With more and more growers growing through the winter months, we wondered what effect the lights have on the crops. One ‘expert’ gave us the scoop.

September 26, 2017  By Dr. Mohyuddin Mirza

October 2017 – Growing vegetable crops in winter in Canada is now an established practice in the sense that we know how many lights should be installed and how much light can be delivered to plants. Good information is available on a number of micromoles needed for leafy and fruiting crops and what is a good Daily Light Integral (DLI). With the arrival of LED lights we heard the term “top lights” and “inter-light.”

I still see crop management problems during winter months and they are primarily related to us not thinking about the plants enough when lighting is applied.

Light spectrum: In plain language, whenever I think about sunlight, I think about a young boy – that is me – sitting on a jute rug on the dusty ground under a tree and a teacher trying to explain sunlight to the class.

* [Directions]:
1: The greenhouse lighting article describes a scene the writer pictures when thinking about sunlight. List every person, object, and place named in that scene.
2: Rewrite the entries from the line containing "Given: Expand the" through the line containing "Looking at the screenshot, I should click(504, 288).", both included, with "chevron" changed to "arrow" and everything else left the same.

* [Extracted entries]:
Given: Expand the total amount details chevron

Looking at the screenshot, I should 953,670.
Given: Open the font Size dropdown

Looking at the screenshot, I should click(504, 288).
==
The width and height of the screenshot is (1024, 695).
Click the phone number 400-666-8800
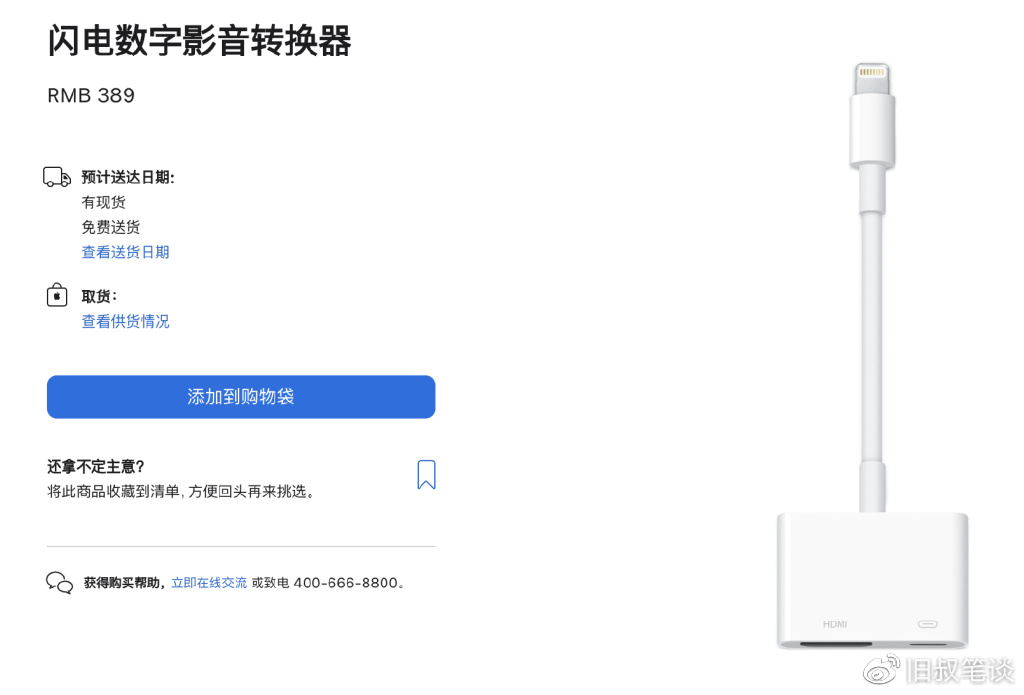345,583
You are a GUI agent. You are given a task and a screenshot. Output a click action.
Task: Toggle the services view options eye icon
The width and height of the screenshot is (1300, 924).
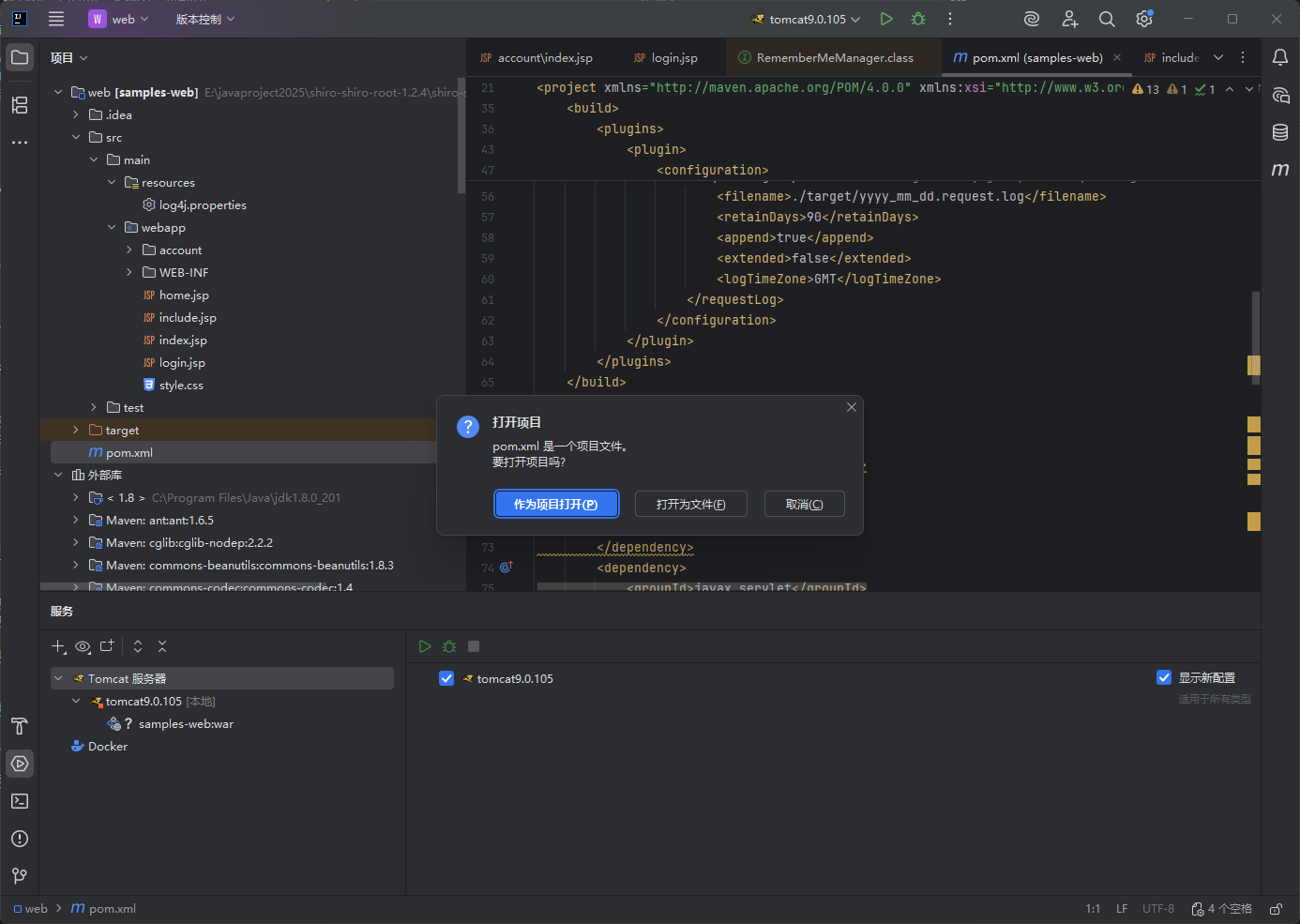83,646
--
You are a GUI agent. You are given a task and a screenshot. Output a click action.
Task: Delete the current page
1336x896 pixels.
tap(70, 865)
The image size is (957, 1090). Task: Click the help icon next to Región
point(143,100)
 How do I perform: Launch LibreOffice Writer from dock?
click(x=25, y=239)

* [The replies]:
1:
- a young boy
- a jute rug
- the dusty ground
- a tree
- a teacher
- the class

2:
Given: Expand the total amount details arrow

Looking at the screenshot, I should 953,670.
Given: Open the font Size dropdown

Looking at the screenshot, I should click(504, 288).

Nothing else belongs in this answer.